Baca berita dengan sedikit iklan, klik di sini

Sosial

Membangkitkan Wakaf Uang

Bank Muamalat Indonesia mulai menerima wakaf uang. Bisakah mengefektifkan wakaf yang selama ini carut-marut?

2 Juni 2002 | 00.00 WIB

Image of Tempo
Perbesar

Baca berita dengan sedikit iklan, klik di sini

INI mungkin terobosan untuk menggairahkan ekonomi umat Islam. Bank Muamalat Indonesia belum lama ini membuka pundi baru berupa wakaf uang tunai dari nasabahnya. Selama ini, sumber dana untuk kesejahteraan umat Islam bisa berasal dari lembaga zakat, infak, shadaqah, hibah, dan wakaf. Namun, wakaf di Indonesia kebanyakan berbentuk barang tak bergerak, baik tanah hak milik maupun bangunan seperti masjid, madrasah, dan gedung tempat kegiatan badan sosial. Padahal, di banyak negara, misalnya Mesir, wakaf uang sudah biasa (lihat Yang Sukses Mengelola Wakaf).

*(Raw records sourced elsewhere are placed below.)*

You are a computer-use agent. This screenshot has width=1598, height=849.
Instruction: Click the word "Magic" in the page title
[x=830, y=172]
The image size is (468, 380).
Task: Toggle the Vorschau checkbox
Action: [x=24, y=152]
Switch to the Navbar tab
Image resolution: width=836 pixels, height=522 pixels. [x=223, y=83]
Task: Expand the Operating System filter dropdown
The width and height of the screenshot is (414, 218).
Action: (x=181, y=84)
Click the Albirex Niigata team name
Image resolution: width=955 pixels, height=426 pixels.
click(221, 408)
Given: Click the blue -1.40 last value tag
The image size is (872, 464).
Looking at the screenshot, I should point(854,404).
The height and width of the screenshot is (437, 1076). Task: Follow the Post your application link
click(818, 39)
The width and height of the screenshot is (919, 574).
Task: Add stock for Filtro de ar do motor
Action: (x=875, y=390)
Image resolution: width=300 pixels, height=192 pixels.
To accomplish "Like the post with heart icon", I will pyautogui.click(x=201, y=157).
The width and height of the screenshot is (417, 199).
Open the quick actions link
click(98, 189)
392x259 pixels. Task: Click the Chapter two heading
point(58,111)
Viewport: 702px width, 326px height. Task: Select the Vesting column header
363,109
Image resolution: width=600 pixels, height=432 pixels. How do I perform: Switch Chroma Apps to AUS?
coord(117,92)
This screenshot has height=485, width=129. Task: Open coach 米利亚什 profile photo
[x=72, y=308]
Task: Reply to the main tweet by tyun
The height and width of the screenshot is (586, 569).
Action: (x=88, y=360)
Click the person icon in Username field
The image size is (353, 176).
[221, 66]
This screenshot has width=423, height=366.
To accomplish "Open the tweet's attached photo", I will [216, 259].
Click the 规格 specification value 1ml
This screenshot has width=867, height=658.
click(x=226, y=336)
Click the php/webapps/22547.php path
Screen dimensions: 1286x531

Jenis usaha wakaf uang yang dibuka Bank Muamalat Indonesia sejak awal Mei 2002 itu diperkirakan pada pertengahan Juni 2002 bisa dikukuhkan melalui fatwa Dewan Syariah Nasional, organ di bawah Majelis Ulama Indonesia. Menurut Sekretaris Dewan Syariah Nasional, Din Syamsudin, tinggal persoalan teknis untuk menelurkan fatwa dimaksud. Soalnya, dari segi fikih Islam, wakaf uang tak lagi dipermasalahkan dengan wakaf natura seperti tanah.

Dari sisi aturan hukum pun demikian, kendati sampai kini pemerintah masih sibuk menggarap Rancangan Undang-Undang Wakaf, yang diharapkan bisa makin memperkuat lembaga wakaf, sebagaimana lahirnya Undang-undang Zakat pada 1999. Kata Wakil Direktur Biro Syariah Bank Indonesia, Mulya Siregar, berdasarkan Pasal 28 dalam Surat Keputusan Direktur Bank Indonesia Nomor 32 dan 34 Tahun 1999, bank syariah boleh menerima dan menyalurkan zakat, infak, shadaqah, hibah, wakaf, dan sumbangan lain yang bersifat sosial.

Persoalannya: mungkinkah terobosan wakaf uang tunai bisa mendongkrak citra praktek wakaf yang tidak efektif selama ini? Di Indonesia, wakaf, selain berbentuk tanah milik atau bangunan, juga bersifat konsumtif, tidak produktif. Selain itu, aset wakaf yang bisa disalurkan dan dikelola oleh nazir (pengurus wakaf) hanya secuil dari potensi wakaf yang sesungguhnya. Tak terbayangkan betapa besarnya dana wakaf yang semestinya bisa dimanfaatkan untuk kesejahteraan umat Islam. Dan dari tanah wakaf yang tercatat itu pun, seluas 81 ribu hektare, menurut Tulus, Direktur Pengembangan Wakaf dan Zakat di Departemen Agama, baru 75 persen yang sudah besertifikat tanah wakaf.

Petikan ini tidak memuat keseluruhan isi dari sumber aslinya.